Exercise goal:
Please take the part of the data that opens with the line containing "The image size" and runs through the end of the data, and give it again with "Identify" renamed to "Locate", all else unchanged. Leave the pictures out of your answer.

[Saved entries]
+++

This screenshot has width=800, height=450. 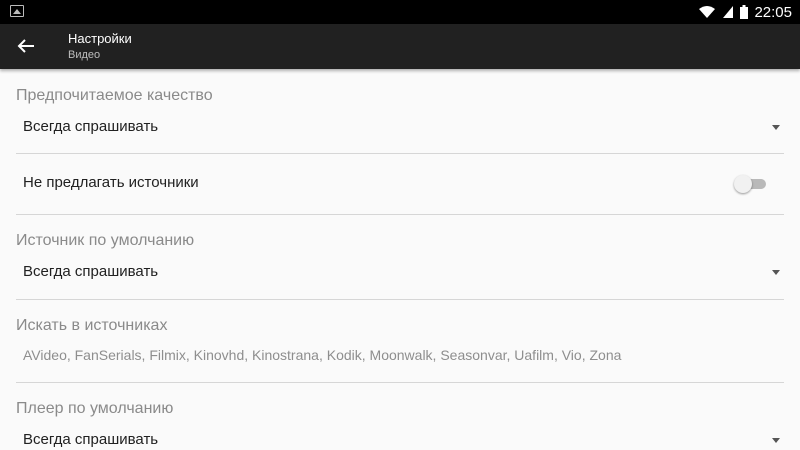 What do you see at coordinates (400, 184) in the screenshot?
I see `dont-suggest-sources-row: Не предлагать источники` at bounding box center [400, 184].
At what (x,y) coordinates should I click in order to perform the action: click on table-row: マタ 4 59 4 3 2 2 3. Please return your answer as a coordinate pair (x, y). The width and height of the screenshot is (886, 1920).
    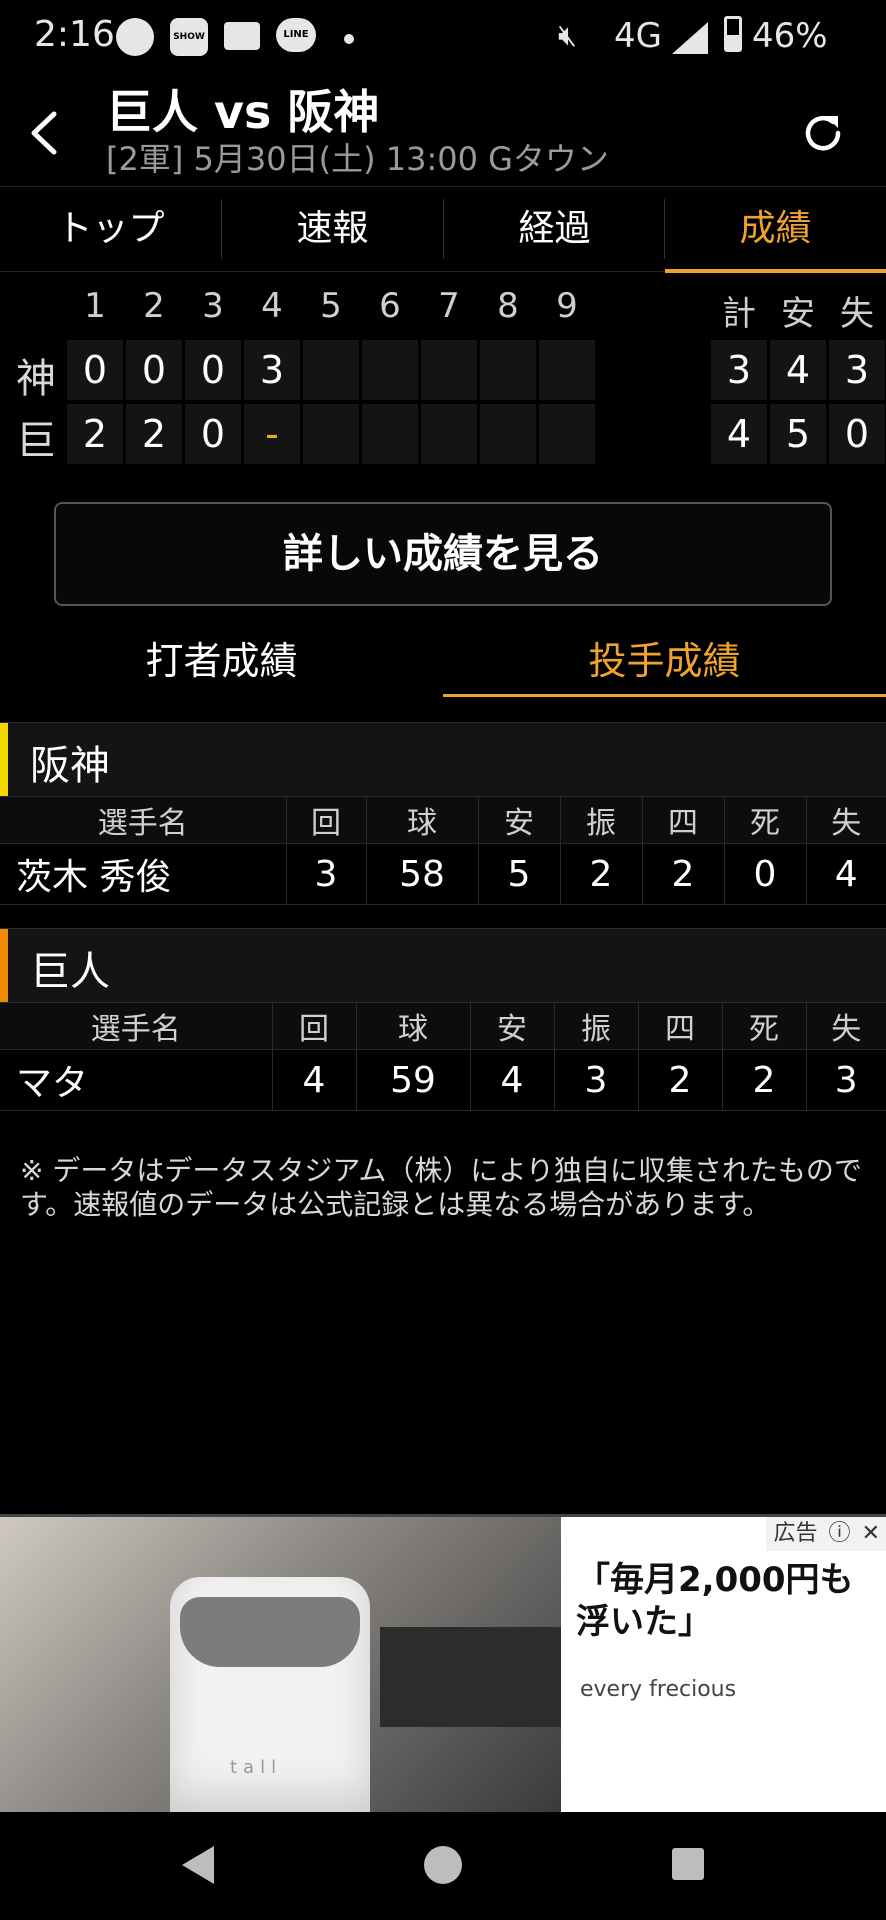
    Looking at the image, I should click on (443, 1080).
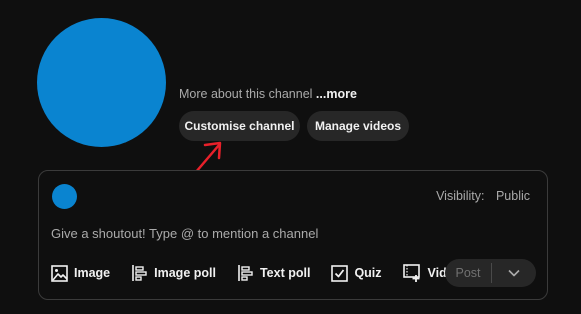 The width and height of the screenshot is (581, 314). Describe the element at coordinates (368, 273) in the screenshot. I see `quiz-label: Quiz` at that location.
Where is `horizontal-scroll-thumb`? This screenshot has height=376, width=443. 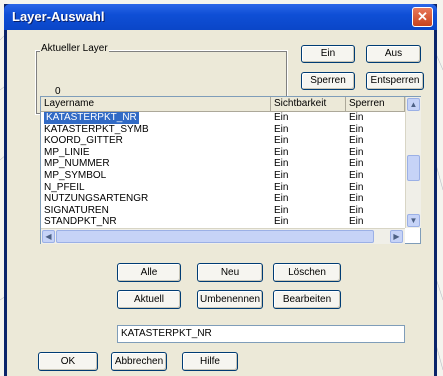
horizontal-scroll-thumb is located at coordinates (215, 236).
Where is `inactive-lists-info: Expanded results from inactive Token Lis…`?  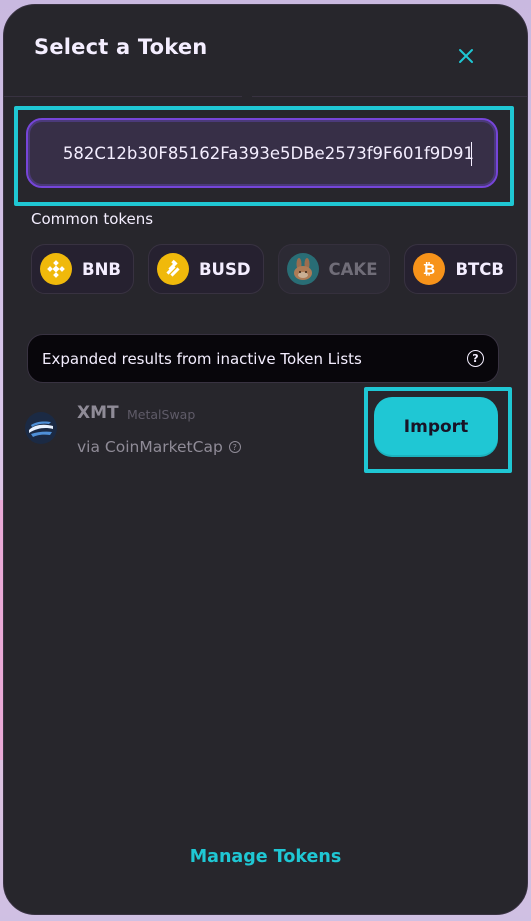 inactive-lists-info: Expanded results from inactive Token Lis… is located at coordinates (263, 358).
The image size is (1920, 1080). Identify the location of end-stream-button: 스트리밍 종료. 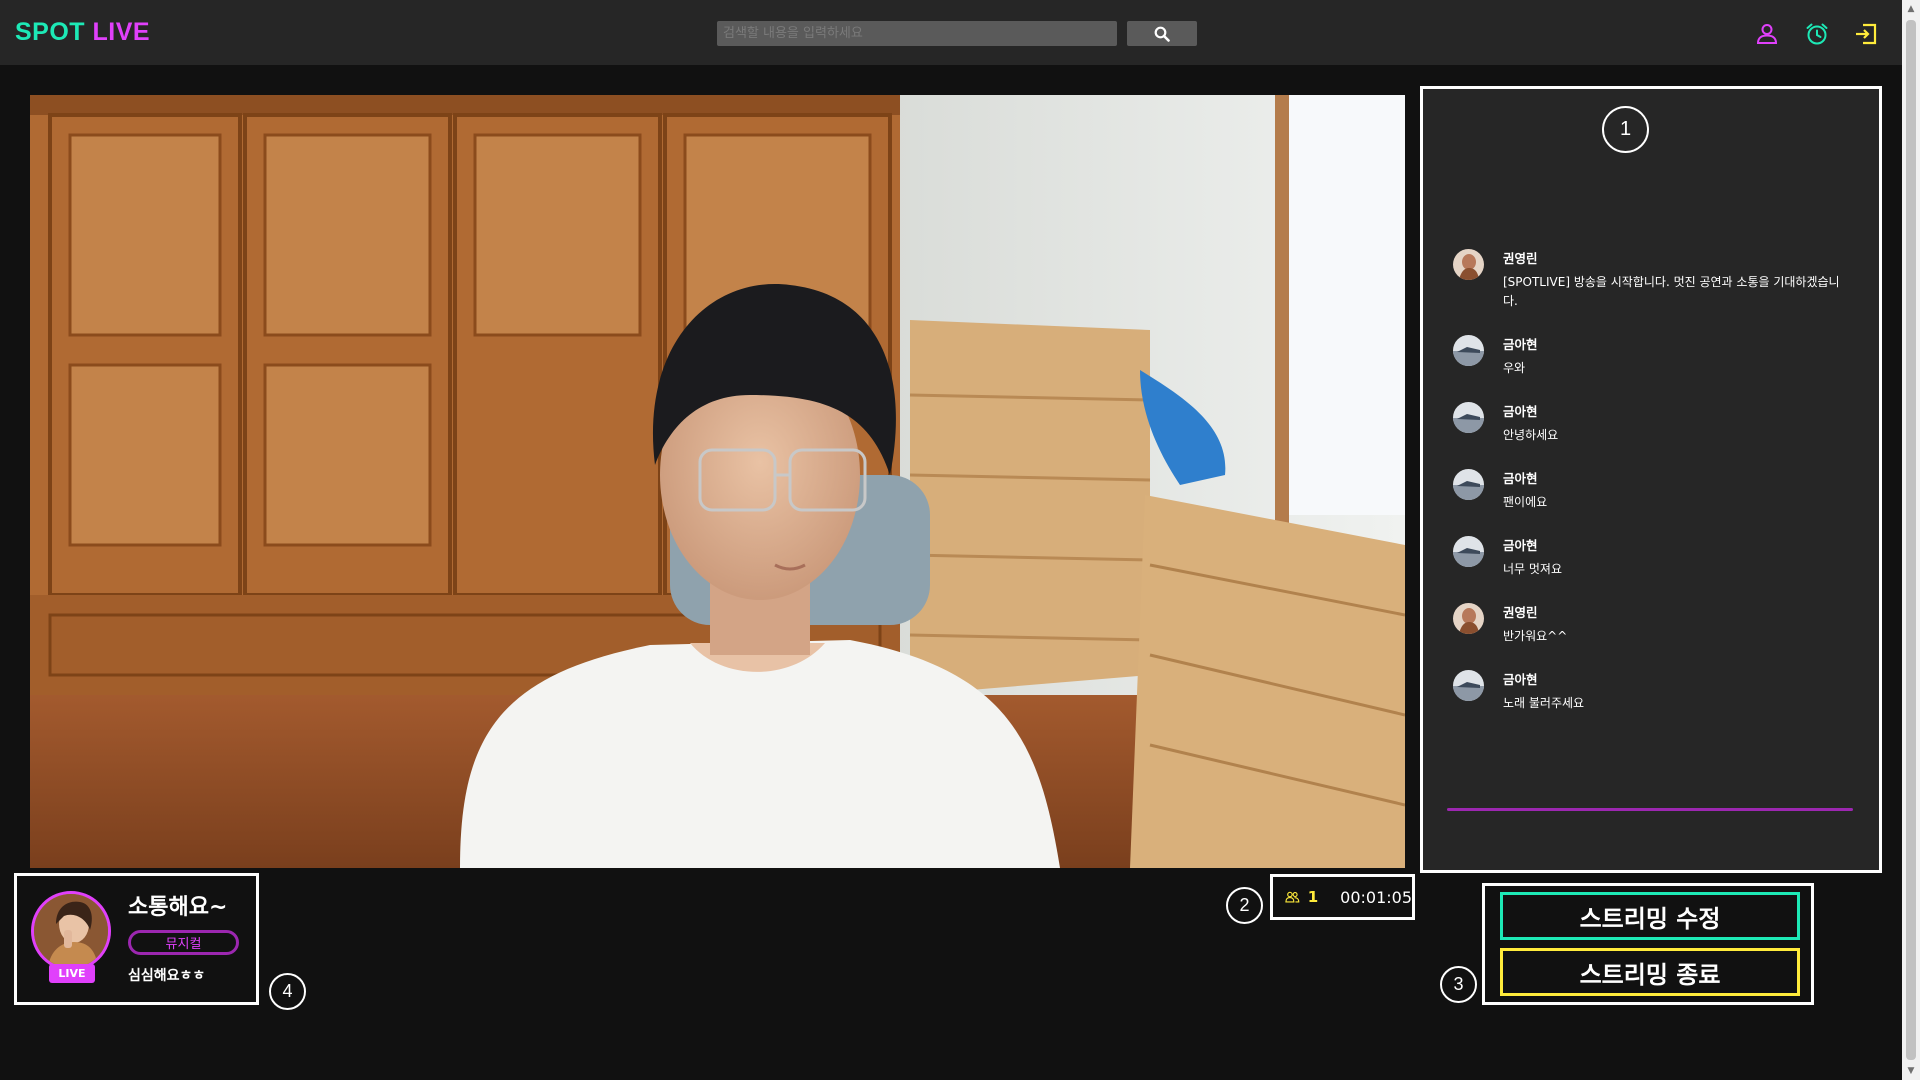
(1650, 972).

+++

Result:
The image size is (1920, 1080). Locate the location of end-stream-button: 스트리밍 종료. 
(1650, 972).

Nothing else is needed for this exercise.